Editor's Note: The following is an edited version of an article that appeared Nov. 11 on ProvidenceJournal.com.


The head of food safety at a Rhode Island sausage company at the center of a nationwide salmonella outbreak in 2009 has helped design a new food industry training program at Rhode Island College.

Michael D. DeCesare, director of food safety at Daniele Inc., said the new program will help meet a growing demand for employees trained in food safety.

The program, to begin in fall 2014, will combine food chemistry and microbiology with practical training in areas such as designing an emergency response plan and managing a food safety crisis.

Students will be encouraged to participate in internships at Daniele and other local companies. The curriculum is being offered as part of the bachelor of science in health sciences degree. Students who complete the program will be prepared to get the certification required by the U.S. Food and Drug Administration to work in food safety management.

DeCesare, a RIC graduate, will teach in the program as adjunct professor.

“It’s going to be educational and practical,’’ he said. “They’re going to have the best of both worlds.”

Students will learn from case studies such as the salmonella contamination in 2009 at Daniele Inc.’s meat processing plant in Burrillville. The Daniele contamination sickened thousands of people in 44 states.

At the time, the company had been making dry-cured sausages for 34 years and had what food protection officials described as a pristine record.

Food inspectors ultimately determined that the culprit was not the sausage, as initially suspected, but rather the pepper in which it was rolled. After the outbreak, the company changed pepper suppliers and now buys only from those that irradiate their pepper to kill foodborne pathogens such as salmonella.

The pepper contamination raised new awareness nationwide about the hazards of imported spices.

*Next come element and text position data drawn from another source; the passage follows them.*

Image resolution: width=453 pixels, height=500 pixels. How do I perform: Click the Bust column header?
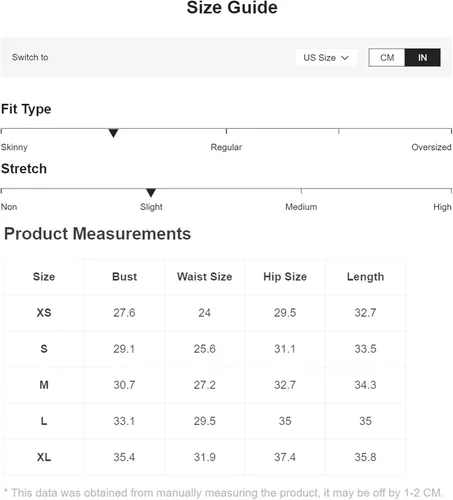[x=124, y=277]
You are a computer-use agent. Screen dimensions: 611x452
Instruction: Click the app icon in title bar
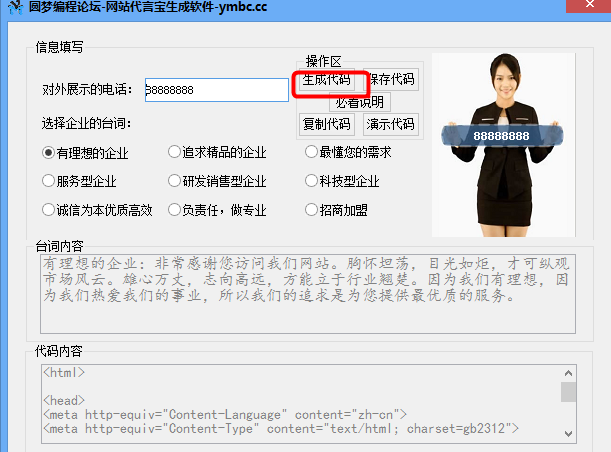pyautogui.click(x=15, y=7)
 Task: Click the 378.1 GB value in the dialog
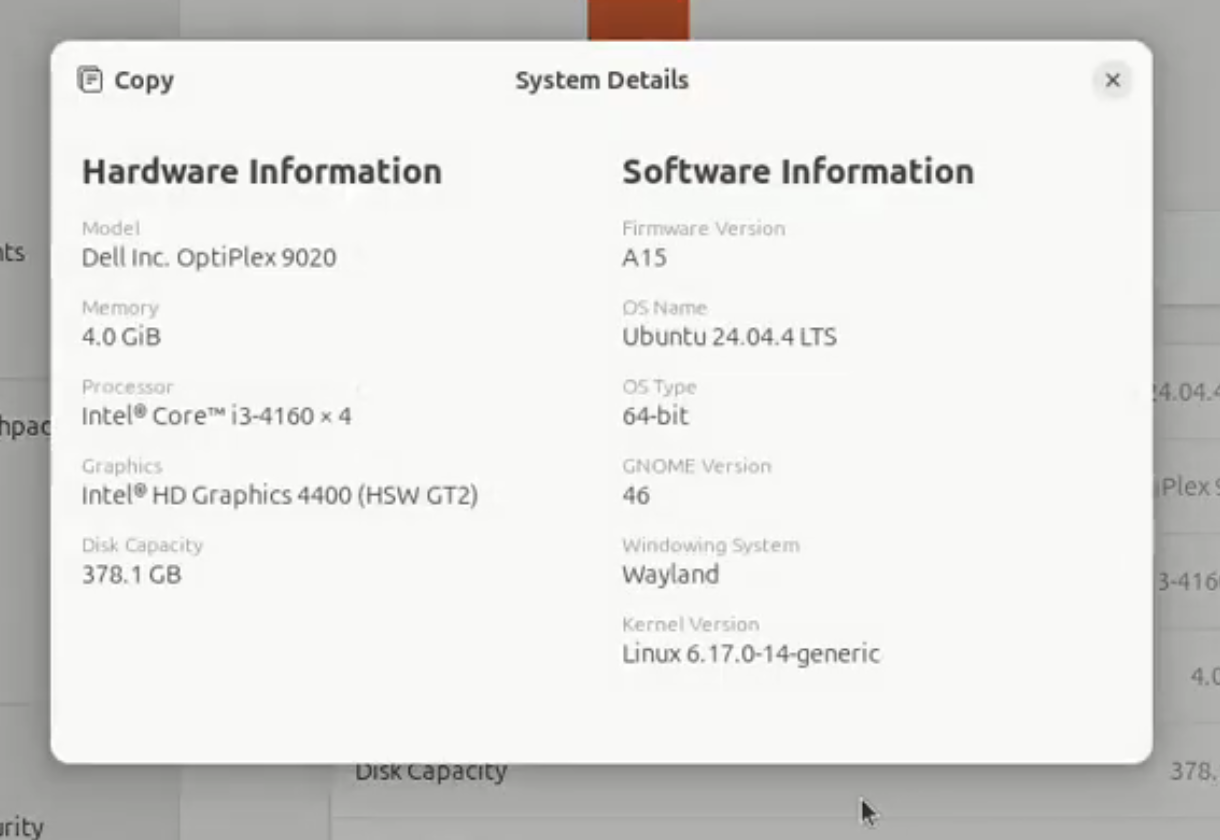[131, 574]
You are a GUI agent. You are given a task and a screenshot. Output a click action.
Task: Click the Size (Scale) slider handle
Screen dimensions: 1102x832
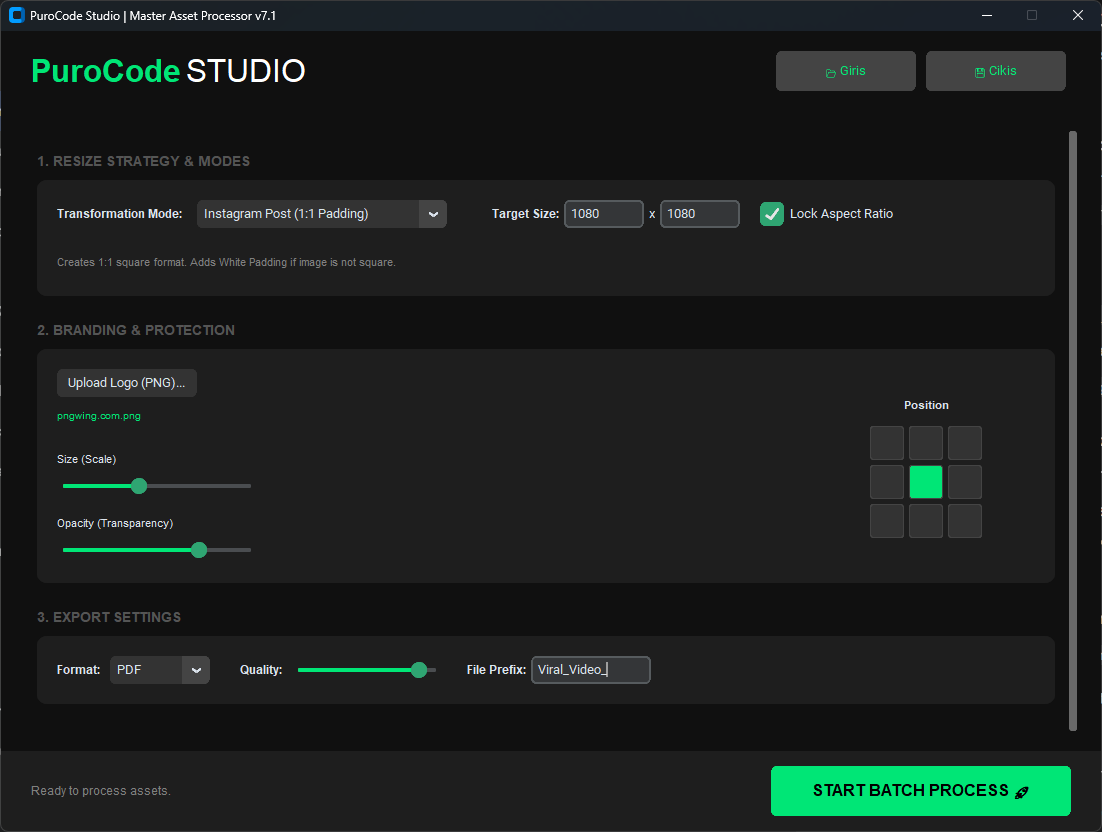point(138,485)
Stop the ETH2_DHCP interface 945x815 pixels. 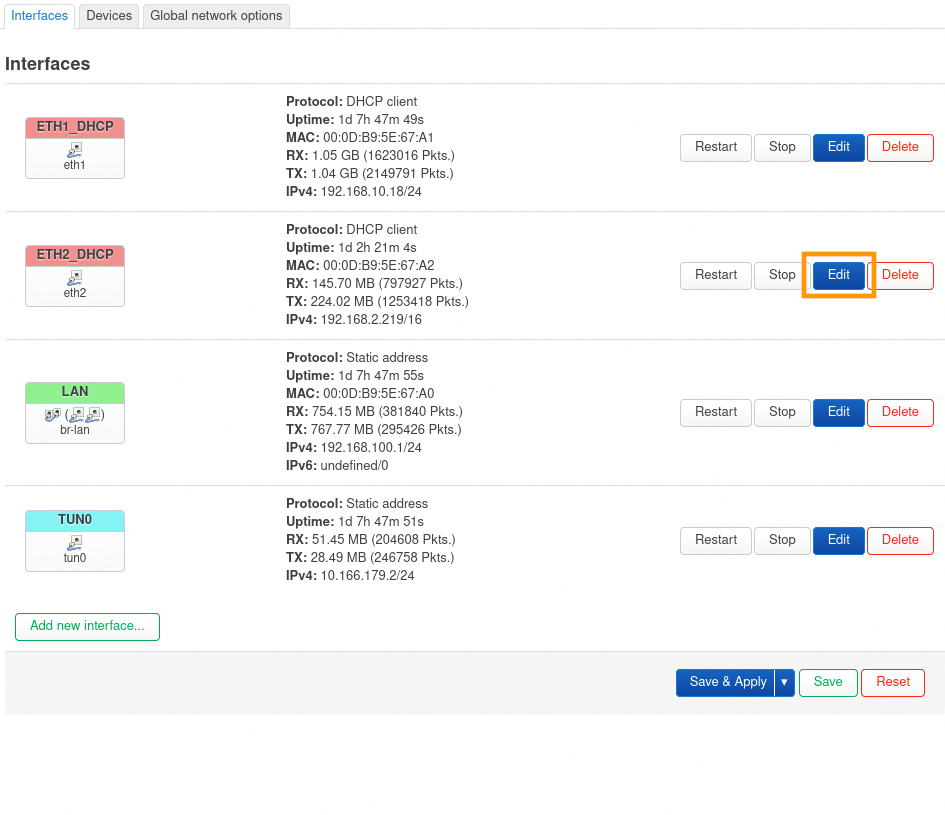click(782, 275)
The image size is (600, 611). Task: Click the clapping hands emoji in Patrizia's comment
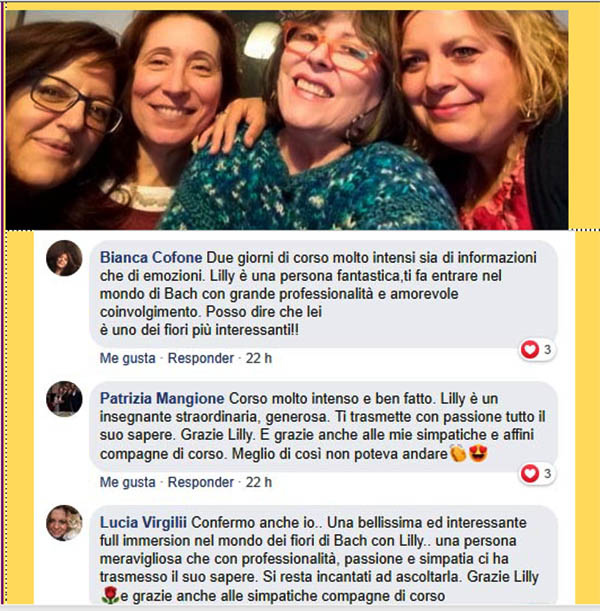(x=458, y=453)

The New York Times recently reported that nearly 7 percent of imported spices examined by federal inspectors were contaminated with salmonella.

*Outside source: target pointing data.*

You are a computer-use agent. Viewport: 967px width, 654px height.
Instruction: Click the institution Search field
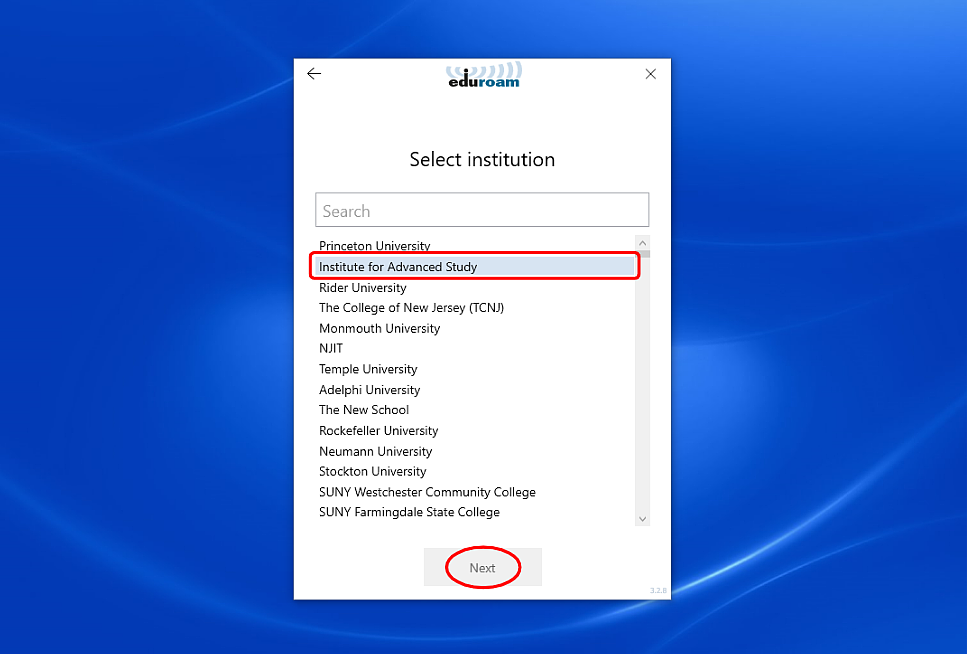[482, 211]
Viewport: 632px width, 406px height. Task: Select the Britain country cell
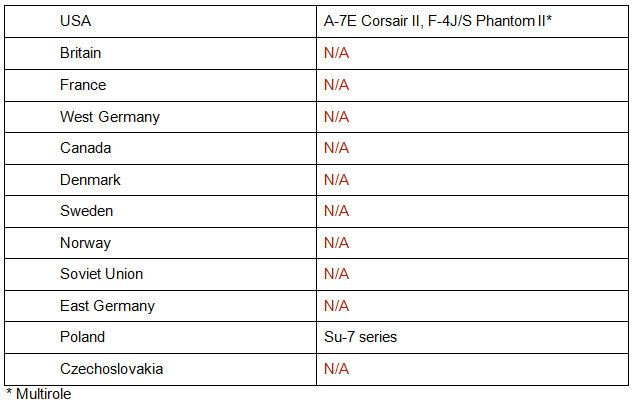click(81, 53)
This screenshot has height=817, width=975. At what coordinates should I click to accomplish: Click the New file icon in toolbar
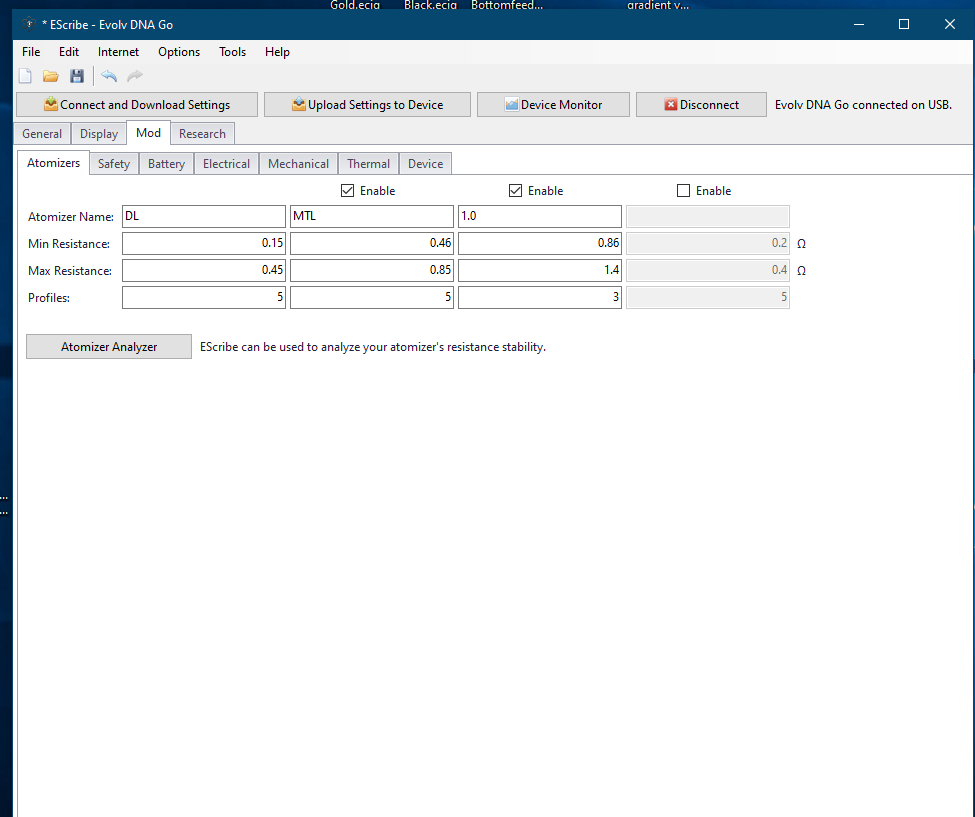[26, 76]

DeCesare described the Daniele outbreak as “the worst, yet best, experience of my life.” During the outbreak, he said, he worked 69 straight days for an average of 15 hours a day.

“I wouldn’t wish it on anybody,” he said, “but it was a great learning experience. …It made me a better food-safety person.”

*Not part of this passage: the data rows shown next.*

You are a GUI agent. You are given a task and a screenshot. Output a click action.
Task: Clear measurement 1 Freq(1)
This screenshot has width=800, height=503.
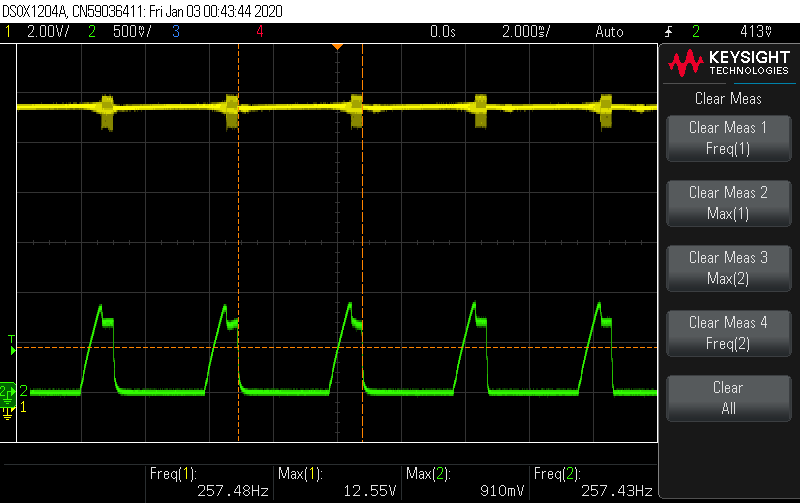click(x=729, y=138)
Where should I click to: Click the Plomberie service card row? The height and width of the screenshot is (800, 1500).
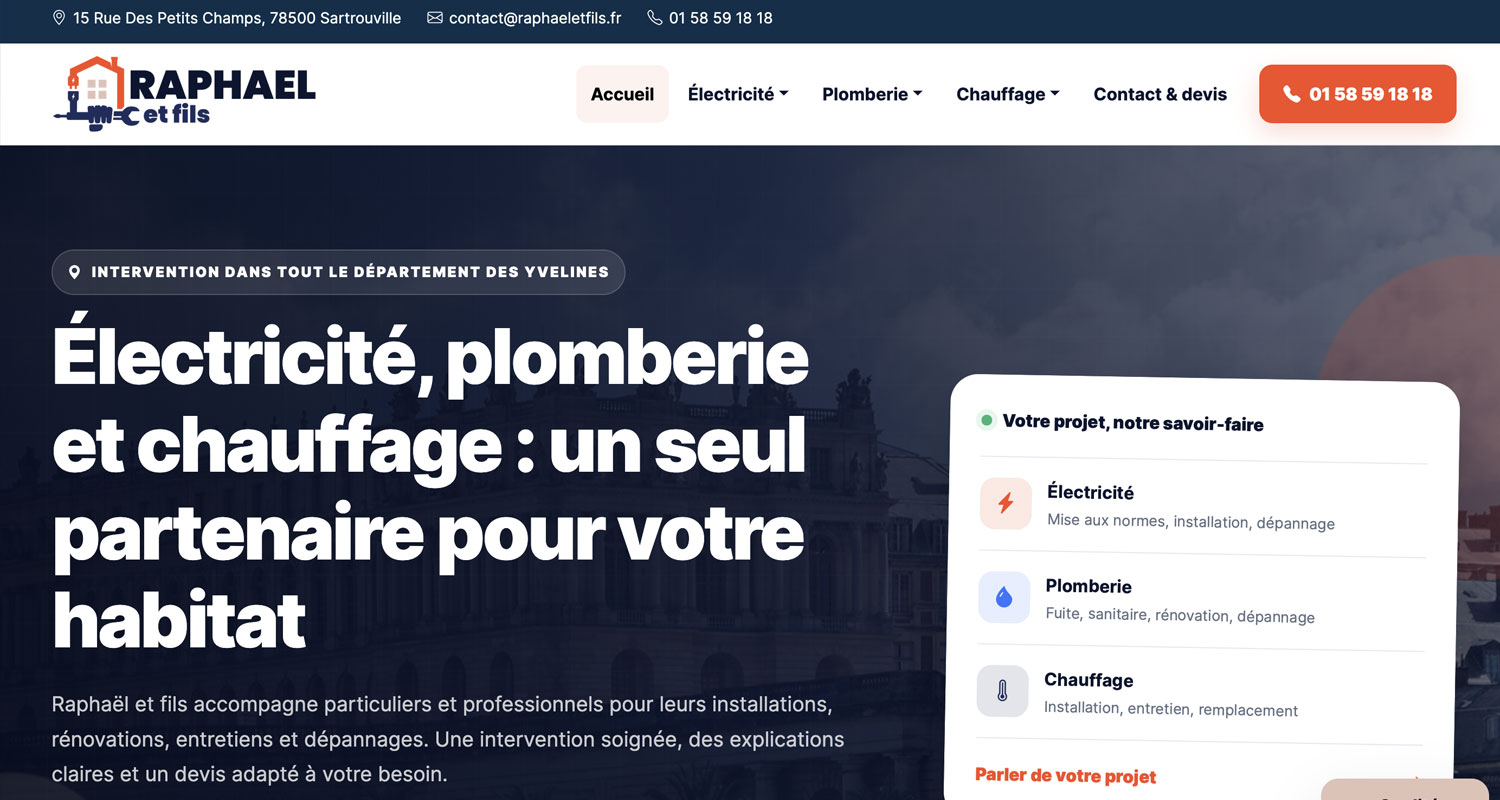click(x=1201, y=600)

DeCesare said he came up with the idea for the program last February while he was at an industry conference in Las Vegas.

“Everyone seemed to have the same problem,” he said. “You cannot find good workers to take on either a scientific role in the company … or a supervisory capacity because they don’t have any food knowledge.”

Though Rhode Island is known for its fine restaurants and the culinary program at Johnson & Wales University, knowledge of food manufacturing, he said, is “severely lacking.”

DeCesare said he proposed the idea last March to Eric Hall, associate professor of biology at RIC, who worked to win support for the program.

“The job market for food safety professionals is untapped,” Hall said in a statement released by RIC.

The statement cites data from the U.S. Bureau of Labor Statistics that projects jobs for food scientists nationwide will increase 10 percent between 2010 and 2020.

New graduates with degrees in food safety and science receive salaries of about $44,000 a year, the statement says, citing a report by the Institute for Food Technologists, a nonprofit professional organization.